*** Document section ***
The recent announcement on “anchoring” has made me reflect on some of the bonehead equipment decisions made by golf’s ruling bodies in the last 30 years, going back to the Ping Eye 2 fiasco. Each time, a “wait and see” attitude has eventually resulted in a massive reversal or rollback in the equipment section. The USGA’s decision on grooves allowed engineers to maximize widths through CNC milling and tight tolerances until the ruling bodies chose to make 30 years of clubs obsolete with “Conditions of Competition.”

In 2003, the COR ruling was announced with a ruling to be made in 2007. While the manufacturers pushed face technology to produce a reliable 0.860 COR driver, the ruling bodies did an about-face and capped COR at 0.830. Unlike wedges, the OEMs had to suck it up and offer conforming replacement drivers for those golfers that had purchased equipment in good faith that it was within the tolerance of the current rules. The quest of the ruling bodies to reduce driver distance also resulted in a club length maximum of 48 inches. Sure, Wedgy Winchester had learned how to accurately swing a 60-inch driver on the long drive circuit. But how many other golfers could keep a driver that long in the fairway? Finally, clubhead size was capped at 460cc to minimize the ability to create a forgiving driver through size.

Essentially, you cannot build a longer driver than anything that has been made in the last 10 years that met the COR/CT max. A center strike “on the screws” cannot travel farther.  The only variable to the golfer now is to optimize launch and spin through a fitting on a launch monitor.  This has led the OEMs to try and maximize distance in fairways, hybrids and even irons by creating hot-faced clubs. Despite the fact that these clubs should fly precise distances for scoring, the selling point of distance trumps all.
***
__List of tasks__.
1 > From the golf equipment commentary, reproduce the part that opens with the words "In 2003, the" and closes with "driver through size.".
2 > According to the golf equipment commentary, what maximum club length resulted from the ruling bodies' effort to reduce driver distance?
3 > Extend the golf equipment commentary by writing what comes after its final sentence.
*** Records ***
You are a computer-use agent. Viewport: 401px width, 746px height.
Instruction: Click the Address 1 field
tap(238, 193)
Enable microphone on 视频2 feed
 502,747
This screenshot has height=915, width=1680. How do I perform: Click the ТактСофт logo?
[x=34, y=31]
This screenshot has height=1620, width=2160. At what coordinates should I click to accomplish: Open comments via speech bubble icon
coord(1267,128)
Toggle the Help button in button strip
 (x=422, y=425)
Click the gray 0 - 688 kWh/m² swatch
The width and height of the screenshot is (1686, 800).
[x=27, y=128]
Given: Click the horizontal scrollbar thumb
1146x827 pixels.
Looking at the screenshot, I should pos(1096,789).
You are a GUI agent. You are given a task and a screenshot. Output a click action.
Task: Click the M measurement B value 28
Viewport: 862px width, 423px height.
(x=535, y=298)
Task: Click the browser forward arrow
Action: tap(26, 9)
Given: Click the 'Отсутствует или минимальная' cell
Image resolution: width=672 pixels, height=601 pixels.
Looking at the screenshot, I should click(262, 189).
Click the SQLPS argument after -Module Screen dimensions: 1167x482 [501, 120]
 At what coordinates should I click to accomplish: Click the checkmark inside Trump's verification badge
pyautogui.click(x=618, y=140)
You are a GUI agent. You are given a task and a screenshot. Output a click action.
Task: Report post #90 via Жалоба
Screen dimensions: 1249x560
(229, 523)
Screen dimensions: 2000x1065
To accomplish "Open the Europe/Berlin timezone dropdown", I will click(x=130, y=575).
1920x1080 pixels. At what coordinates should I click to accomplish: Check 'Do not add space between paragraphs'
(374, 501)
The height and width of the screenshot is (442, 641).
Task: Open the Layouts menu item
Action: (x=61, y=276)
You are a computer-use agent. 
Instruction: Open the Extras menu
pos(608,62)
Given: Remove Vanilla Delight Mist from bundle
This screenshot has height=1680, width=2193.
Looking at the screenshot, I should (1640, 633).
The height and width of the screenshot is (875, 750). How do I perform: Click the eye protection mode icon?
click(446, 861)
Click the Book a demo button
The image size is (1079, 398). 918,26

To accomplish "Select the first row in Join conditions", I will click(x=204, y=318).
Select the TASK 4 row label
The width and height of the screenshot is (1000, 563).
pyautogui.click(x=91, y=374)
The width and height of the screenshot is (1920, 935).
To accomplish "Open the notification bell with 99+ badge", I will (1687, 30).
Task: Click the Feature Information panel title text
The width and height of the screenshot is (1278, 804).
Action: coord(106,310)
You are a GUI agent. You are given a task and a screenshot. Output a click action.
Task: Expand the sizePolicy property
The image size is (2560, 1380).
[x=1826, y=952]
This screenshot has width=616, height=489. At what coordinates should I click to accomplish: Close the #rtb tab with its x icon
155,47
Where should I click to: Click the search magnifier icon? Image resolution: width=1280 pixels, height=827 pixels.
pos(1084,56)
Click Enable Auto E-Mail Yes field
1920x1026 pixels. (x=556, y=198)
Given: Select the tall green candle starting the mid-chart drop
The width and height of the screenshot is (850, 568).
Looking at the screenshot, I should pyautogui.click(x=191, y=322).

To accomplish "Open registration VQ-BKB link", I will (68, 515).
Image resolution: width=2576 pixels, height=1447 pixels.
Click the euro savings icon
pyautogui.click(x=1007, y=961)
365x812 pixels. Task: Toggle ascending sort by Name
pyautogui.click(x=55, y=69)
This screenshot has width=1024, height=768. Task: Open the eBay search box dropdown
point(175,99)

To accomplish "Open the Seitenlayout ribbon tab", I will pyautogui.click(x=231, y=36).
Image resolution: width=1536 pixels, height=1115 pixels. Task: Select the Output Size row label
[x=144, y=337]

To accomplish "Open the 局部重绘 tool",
***
__Per-task outputs__.
1 >
In 2003, the COR ruling was announced with a ruling to be made in 2007. While the manufacturers pushed face technology to produce a reliable 0.860 COR driver, the ruling bodies did an about-face and capped COR at 0.830. Unlike wedges, the OEMs had to suck it up and offer conforming replacement drivers for those golfers that had purchased equipment in good faith that it was within the tolerance of the current rules. The quest of the ruling bodies to reduce driver distance also resulted in a club length maximum of 48 inches. Sure, Wedgy Winchester had learned how to accurately swing a 60-inch driver on the long drive circuit. But how many other golfers could keep a driver that long in the fairway? Finally, clubhead size was capped at 460cc to minimize the ability to create a forgiving driver through size.

2 > 48 inches

3 >
Suppose that you have already gotten the hottest-faced clubs, conforming grooves, fitted lengths/lofts/lies/grips and your launch conditions are proper. What will now make you buy a new club?  This is the nightmare that has to be keeping sales managers up at night. Sure, you have the GolfWRX crowd that always wants the latest and greatest. But how do you convince a recreational golfer or serious player to buy a new club when it isn’t much longer or more accurate, and offers little or no performance advantage over their current clubs?

This is the “fiscal cliff” that looms in the golf world. By 2014, it is expected that an overwhelming majority of golfers will have converted to conforming grooves. That sales hike in irons and wedges will recede back to normal levels. With no ability to create better launch conditions, what will be the selling point on the next generation of drivers? Right now, it’s graphics and all the colors of the rainbow. Why buy the newest equipment when top quality clubs with premium shafts are available for a song in the used market?

So what’s left?

Ironically, service, which has been driven to near extinction by the big box stores, will be the key ingredient to their survival. Similar to the tailor in a fine suit store, the need for fitting of clubs will be the last variable that the manufacturers will be able to offer for improving scores. The need to adjust length, loft, lie and grips gives each golfer the fit and comfort of a well tailored suit.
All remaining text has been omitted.